■ **TEXT PROVIDED**

* * * * *

Braverman and his coauthors looked for another opportunity to improve efficiency. When a car drops off a passenger and there are no other immediate requests in the area, the driver must make a choice. Do they linger and wait for a nearby request to pop up? Or do they head to another neighborhood with the hope that requests there might be more frequent?
If this “rebalancing” of cars isn’t done properly, “you just have drivers driving around empty for no good reason, and they’re wasting money on gas,” Braverman says.
Right now, these decisions seem to be somewhat ad hoc. Uber does nudge drivers using price surges; if a certain neighborhood has a lot of requests, the firm increases the pay rate in that area. But beyond that, it appears that drivers “just do what they please,” says Braverman, who collaborated with J. G. Dai at Cornell University and Lei Ying and Xin Liu, both at the University of Michigan, on the study.
The researchers investigated how companies could develop a better algorithm to guide drivers. They created a mathematical model and wrote software to simulate a ride-hailing service, taking into account factors such as the frequency of ride requests in different areas and traffic congestion. The goal was to maximize availability—that is, the likelihood that when a customer requested a ride, a driver was nearby to pick them up.

* * * * *

■ **INFORMATION PROVIDED**

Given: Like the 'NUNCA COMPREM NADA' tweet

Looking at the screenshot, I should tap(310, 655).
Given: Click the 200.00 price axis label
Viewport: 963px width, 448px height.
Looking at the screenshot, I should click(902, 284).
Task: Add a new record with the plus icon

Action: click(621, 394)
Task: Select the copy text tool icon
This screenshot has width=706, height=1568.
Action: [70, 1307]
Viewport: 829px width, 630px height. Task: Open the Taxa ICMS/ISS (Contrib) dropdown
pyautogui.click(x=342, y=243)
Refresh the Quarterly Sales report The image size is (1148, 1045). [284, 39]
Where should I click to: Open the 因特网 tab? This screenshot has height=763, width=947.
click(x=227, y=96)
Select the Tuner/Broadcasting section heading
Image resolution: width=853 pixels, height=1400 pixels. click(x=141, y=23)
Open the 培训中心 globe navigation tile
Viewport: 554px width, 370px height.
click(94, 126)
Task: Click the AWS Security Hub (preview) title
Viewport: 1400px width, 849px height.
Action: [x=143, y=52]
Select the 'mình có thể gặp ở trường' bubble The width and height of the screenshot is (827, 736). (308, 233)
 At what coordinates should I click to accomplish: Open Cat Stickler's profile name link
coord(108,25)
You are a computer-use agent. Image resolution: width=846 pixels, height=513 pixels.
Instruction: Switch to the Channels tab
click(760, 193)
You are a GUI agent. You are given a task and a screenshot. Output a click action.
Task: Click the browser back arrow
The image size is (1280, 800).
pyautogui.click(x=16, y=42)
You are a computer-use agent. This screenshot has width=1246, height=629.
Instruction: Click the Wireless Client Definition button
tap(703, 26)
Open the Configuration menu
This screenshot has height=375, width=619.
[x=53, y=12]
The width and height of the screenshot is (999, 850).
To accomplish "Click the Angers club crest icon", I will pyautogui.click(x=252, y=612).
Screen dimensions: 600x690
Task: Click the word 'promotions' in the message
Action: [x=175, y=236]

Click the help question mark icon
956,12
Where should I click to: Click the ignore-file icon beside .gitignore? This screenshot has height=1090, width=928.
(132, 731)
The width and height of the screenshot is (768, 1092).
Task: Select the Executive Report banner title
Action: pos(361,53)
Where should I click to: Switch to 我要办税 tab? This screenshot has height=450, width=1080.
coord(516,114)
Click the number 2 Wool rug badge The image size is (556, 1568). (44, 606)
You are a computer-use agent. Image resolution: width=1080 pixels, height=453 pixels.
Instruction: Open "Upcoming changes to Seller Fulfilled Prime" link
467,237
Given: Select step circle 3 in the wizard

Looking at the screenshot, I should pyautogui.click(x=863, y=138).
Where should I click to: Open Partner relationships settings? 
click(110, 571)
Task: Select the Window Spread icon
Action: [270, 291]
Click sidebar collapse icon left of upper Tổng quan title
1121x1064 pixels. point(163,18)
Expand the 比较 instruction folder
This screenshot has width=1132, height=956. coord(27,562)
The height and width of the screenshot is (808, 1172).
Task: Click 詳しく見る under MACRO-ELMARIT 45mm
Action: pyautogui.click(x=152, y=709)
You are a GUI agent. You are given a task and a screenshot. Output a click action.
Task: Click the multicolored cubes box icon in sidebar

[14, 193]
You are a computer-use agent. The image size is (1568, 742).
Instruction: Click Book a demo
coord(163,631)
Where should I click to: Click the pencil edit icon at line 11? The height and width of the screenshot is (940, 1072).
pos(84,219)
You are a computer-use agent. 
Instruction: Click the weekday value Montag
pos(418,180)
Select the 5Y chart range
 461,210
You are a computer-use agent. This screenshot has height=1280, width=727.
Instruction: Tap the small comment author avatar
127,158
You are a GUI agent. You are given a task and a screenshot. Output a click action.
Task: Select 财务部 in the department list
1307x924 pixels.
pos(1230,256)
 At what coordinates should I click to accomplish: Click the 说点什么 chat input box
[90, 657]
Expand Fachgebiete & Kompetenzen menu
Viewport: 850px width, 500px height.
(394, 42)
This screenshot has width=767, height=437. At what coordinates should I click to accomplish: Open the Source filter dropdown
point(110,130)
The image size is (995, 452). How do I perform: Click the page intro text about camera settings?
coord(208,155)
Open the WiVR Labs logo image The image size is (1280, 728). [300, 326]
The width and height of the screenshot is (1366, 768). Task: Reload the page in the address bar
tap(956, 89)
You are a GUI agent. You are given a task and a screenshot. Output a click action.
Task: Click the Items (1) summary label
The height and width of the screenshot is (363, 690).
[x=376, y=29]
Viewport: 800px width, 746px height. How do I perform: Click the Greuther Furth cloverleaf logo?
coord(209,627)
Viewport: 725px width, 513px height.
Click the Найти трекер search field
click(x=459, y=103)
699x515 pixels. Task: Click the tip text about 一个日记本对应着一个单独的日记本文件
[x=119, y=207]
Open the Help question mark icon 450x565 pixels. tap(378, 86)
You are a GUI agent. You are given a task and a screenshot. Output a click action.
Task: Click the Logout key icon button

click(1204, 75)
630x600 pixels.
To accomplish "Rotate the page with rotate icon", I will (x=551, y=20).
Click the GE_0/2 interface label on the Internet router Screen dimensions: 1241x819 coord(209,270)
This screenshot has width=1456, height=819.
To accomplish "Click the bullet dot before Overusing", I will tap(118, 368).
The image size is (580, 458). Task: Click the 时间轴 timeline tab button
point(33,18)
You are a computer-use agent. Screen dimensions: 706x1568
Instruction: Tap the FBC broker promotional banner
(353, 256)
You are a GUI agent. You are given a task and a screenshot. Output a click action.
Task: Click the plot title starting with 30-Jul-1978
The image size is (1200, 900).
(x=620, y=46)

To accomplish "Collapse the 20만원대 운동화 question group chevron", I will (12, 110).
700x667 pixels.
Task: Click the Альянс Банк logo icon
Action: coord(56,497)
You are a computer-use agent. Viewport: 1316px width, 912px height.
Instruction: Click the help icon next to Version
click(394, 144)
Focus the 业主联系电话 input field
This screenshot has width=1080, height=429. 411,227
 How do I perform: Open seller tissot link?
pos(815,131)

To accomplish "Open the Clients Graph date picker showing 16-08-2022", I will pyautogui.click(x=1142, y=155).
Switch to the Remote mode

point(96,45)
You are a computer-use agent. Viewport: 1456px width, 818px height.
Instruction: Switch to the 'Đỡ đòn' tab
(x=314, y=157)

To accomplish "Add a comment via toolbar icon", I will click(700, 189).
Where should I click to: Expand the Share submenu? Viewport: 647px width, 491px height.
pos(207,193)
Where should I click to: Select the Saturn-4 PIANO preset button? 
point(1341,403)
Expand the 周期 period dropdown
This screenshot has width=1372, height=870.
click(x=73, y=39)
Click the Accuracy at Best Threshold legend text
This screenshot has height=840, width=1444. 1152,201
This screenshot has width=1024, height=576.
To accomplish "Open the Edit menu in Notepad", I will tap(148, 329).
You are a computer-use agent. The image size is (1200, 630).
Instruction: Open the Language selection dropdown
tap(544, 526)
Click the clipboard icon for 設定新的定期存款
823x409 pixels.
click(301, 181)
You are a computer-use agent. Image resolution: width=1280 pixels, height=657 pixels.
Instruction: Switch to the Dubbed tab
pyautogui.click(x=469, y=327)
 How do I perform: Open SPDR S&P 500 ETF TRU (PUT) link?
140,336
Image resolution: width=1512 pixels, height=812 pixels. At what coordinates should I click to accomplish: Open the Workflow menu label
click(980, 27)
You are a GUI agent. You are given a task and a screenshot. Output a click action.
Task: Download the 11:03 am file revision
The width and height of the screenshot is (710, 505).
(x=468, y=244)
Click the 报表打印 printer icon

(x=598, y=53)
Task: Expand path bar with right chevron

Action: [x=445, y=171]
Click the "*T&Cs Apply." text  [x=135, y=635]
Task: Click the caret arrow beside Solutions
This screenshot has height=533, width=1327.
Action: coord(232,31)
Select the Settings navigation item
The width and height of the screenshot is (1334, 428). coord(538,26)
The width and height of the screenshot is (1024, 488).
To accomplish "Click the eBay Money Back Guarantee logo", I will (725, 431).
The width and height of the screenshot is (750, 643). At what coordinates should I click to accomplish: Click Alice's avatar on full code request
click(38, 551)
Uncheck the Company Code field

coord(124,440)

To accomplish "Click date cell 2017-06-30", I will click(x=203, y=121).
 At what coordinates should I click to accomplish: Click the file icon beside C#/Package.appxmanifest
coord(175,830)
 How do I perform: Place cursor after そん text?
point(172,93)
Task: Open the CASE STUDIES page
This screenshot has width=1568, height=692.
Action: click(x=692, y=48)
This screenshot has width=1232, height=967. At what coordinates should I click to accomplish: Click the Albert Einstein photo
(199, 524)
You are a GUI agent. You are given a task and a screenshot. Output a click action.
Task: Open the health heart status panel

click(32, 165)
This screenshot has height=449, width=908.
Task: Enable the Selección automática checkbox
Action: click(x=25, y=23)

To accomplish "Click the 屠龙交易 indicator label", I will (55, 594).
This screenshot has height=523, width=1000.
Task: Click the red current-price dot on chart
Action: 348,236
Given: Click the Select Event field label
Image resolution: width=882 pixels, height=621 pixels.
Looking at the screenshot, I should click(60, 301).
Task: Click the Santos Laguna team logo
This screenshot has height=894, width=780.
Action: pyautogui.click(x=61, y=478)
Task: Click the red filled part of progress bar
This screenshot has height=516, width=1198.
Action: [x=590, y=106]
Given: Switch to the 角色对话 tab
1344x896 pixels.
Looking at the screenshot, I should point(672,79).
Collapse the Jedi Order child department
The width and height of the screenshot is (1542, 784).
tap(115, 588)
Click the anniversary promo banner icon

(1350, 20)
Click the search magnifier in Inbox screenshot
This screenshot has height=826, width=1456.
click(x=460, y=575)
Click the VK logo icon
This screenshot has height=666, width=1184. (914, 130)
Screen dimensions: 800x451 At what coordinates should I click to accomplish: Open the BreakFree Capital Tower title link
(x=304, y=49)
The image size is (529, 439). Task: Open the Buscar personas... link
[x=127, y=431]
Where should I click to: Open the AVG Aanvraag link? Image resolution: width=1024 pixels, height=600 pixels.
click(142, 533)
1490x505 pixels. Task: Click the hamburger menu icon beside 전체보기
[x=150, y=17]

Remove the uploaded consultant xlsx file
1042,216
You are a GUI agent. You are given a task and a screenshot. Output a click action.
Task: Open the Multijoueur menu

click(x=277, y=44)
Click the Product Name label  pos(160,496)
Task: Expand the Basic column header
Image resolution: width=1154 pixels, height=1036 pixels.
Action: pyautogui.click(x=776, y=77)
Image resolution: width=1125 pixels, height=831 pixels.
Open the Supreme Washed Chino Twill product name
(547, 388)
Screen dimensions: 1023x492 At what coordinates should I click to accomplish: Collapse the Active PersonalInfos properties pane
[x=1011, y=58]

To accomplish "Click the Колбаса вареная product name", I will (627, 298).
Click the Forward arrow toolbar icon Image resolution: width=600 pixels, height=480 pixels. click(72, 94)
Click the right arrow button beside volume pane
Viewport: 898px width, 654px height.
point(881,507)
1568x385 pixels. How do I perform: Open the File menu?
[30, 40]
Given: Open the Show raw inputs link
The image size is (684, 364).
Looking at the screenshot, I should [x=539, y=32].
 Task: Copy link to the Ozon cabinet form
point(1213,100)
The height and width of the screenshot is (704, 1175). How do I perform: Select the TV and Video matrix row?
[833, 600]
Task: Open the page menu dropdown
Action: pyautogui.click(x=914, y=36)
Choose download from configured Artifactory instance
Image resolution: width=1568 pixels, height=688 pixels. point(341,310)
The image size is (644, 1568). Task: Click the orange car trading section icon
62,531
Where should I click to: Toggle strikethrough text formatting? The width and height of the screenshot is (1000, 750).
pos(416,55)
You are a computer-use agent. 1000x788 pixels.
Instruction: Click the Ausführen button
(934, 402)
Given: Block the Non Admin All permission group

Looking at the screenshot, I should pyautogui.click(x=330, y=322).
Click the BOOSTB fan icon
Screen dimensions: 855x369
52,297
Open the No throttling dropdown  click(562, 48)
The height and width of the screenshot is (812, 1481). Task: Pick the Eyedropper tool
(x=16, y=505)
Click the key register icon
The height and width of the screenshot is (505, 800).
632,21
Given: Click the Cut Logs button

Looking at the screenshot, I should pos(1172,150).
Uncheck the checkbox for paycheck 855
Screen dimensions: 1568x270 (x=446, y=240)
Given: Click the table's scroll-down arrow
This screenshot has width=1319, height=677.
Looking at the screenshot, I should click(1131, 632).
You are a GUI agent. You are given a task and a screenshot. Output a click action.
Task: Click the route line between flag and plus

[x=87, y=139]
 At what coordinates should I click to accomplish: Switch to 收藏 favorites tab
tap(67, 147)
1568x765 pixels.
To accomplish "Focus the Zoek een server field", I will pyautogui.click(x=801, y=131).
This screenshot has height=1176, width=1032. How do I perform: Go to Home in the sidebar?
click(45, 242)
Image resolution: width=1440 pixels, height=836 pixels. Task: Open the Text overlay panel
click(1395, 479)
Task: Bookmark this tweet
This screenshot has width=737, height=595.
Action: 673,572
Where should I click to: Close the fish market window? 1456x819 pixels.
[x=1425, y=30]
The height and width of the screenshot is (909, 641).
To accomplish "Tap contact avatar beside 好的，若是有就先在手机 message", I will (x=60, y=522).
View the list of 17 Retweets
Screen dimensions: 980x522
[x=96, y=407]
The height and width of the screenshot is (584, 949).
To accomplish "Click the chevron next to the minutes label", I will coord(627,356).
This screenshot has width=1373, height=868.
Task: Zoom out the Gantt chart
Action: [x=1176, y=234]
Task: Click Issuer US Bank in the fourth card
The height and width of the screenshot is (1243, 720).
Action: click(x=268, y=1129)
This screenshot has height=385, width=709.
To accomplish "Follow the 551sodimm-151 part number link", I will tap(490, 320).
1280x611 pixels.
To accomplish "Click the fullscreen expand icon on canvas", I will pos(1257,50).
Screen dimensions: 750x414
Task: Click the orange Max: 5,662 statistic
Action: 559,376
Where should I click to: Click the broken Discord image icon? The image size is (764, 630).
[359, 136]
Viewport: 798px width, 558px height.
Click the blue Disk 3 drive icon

* * * * *

■ **EXERCISE BRIEF**
Using the text on ride-hailing drivers, answer the following:
(a) What does Uber do when a certain neighborhood has a lot of requests?
(b) At which university is J. G. Dai?
(c) What was the goal of the researchers' model and simulation?
The material comes from a source unrelated to the text on ride-hailing drivers.

■ **WRITTEN RESPONSE**
(a) It increases the pay rate in that area.
(b) Cornell University.
(c) To maximize availability, meaning the likelihood that a driver was nearby to pick up a customer who requested a ride.